By , About.com Guide

10 of 10

What it Feels Like to Skate on Quad Roller Skates
Brazilian Roller Skater Bruna Santos

Brazilian Roller Skater Bruna Santos

Photo Courtesy of GNU Project
David Diamond writes:

Gliding Versus Rolling:

    "For beginning skaters who have achieved a reasonable level of comfort, ice-skating on high quality blades with optimal ice conditions feels like fluid gliding. It is a wonderful sensation. Roller skates feel like smooth rolling while balancing and pushing.

    At a more advanced level of ice and roller-skating, both types of skating feel similar to each other. For example, a waltz has the rise and fall and grace of a swirling ballroom dance. Both ice and roller feel like fluid movement with wind in one’s face."

Switching May Not Be Easy:

    "It requires some acclimation to switch from one to the other. An ice skater needs to adjust to the short wheelbase of quads. A roller-skater needs to adjust to the ice blade sticking out in front of and in back of the boot. This affects the requisite placement and control of center of gravity; it effects cross-over footwork and ways to avoid tripping and/or falling. A quad roller skate has four points of contacts on the floor; an ice skate has a single point of contact.
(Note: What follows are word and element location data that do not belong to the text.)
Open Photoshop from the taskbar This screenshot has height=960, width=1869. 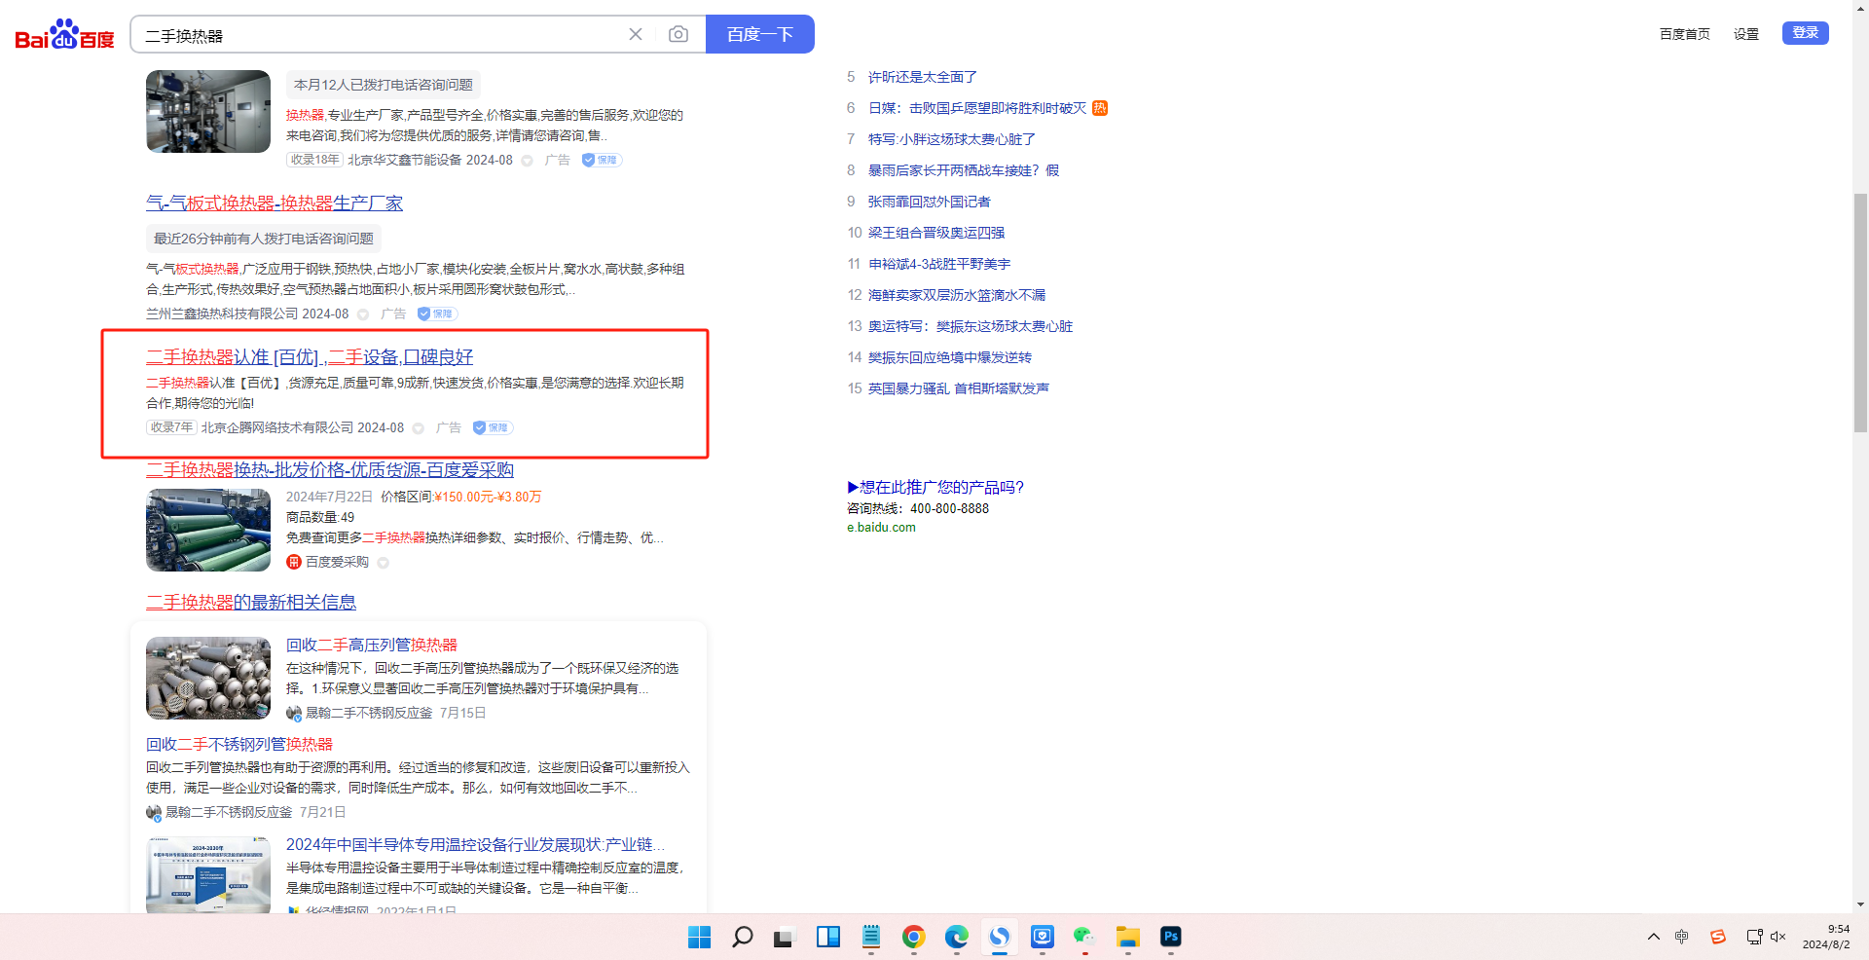click(x=1170, y=937)
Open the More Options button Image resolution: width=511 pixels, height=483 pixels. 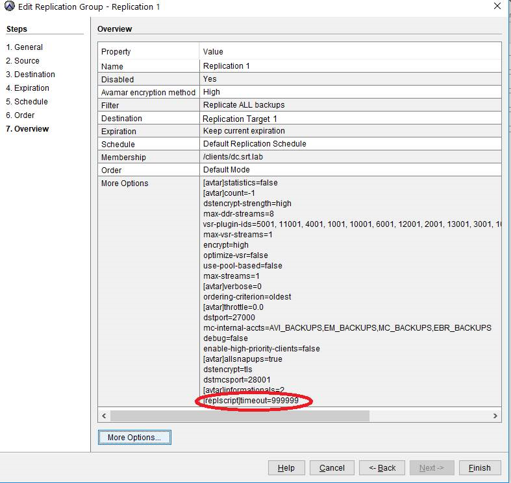[134, 438]
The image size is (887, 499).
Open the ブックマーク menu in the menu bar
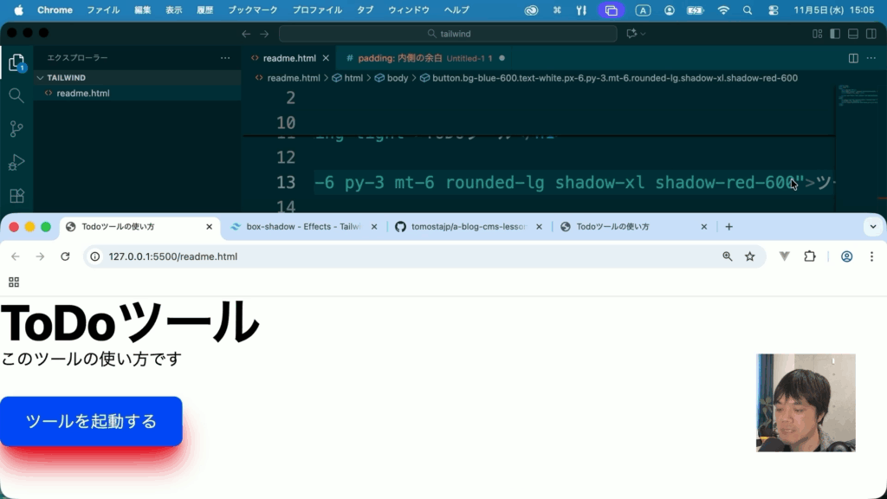coord(253,10)
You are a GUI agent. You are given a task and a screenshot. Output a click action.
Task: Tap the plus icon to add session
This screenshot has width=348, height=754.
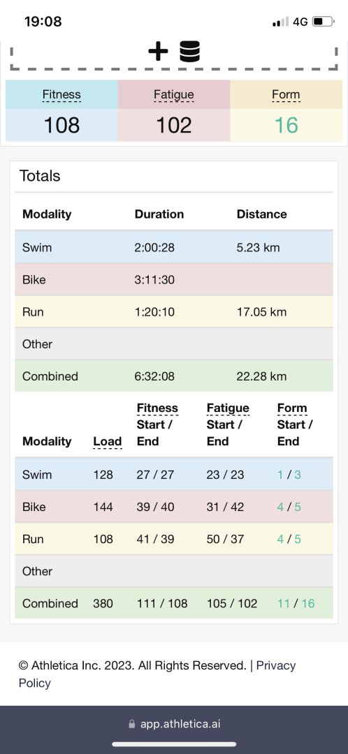tap(158, 52)
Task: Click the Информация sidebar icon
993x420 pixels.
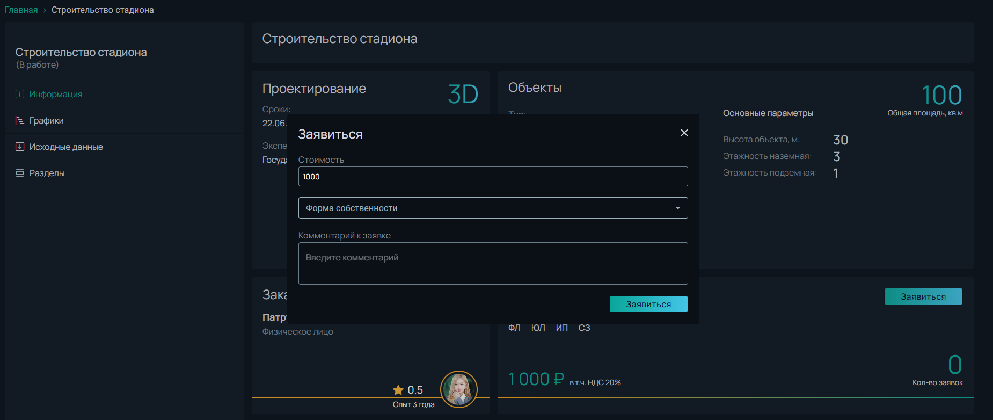Action: [x=20, y=94]
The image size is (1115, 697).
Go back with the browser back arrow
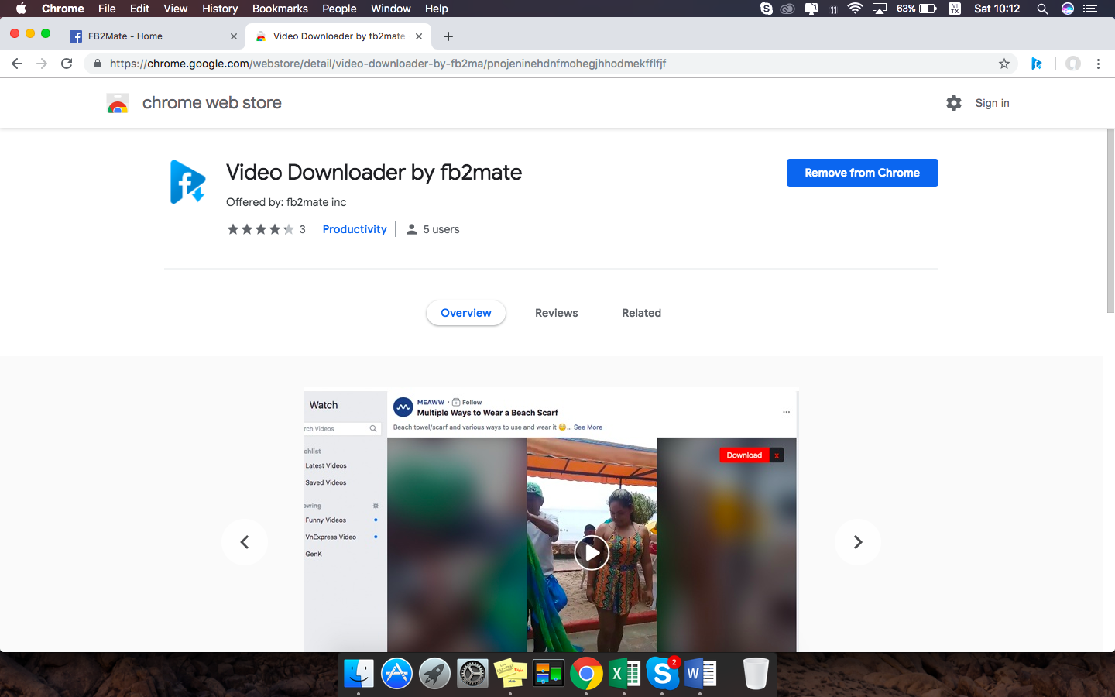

Therefore ice skating requires a little more checking of turns, spins and jumps, and quad roller skates need roller-specific techniques for 3-turns and spins."

Buy Your Own Skates:

    "Having one’s own equipment improves one’s skating dramatically. Good equipment makes the sport so much more enjoyable. However, you must be patient during the boot break-in period, and use pads if necessary. Do not buy an overly stiff boot until you need it. Let a coach or instructor guide you. For roller skates (quads), let a coach or instructor adjust your skate’s “action” -- how responsive the steering mechanism is. It must be opened up verrry gradually, as your control develops."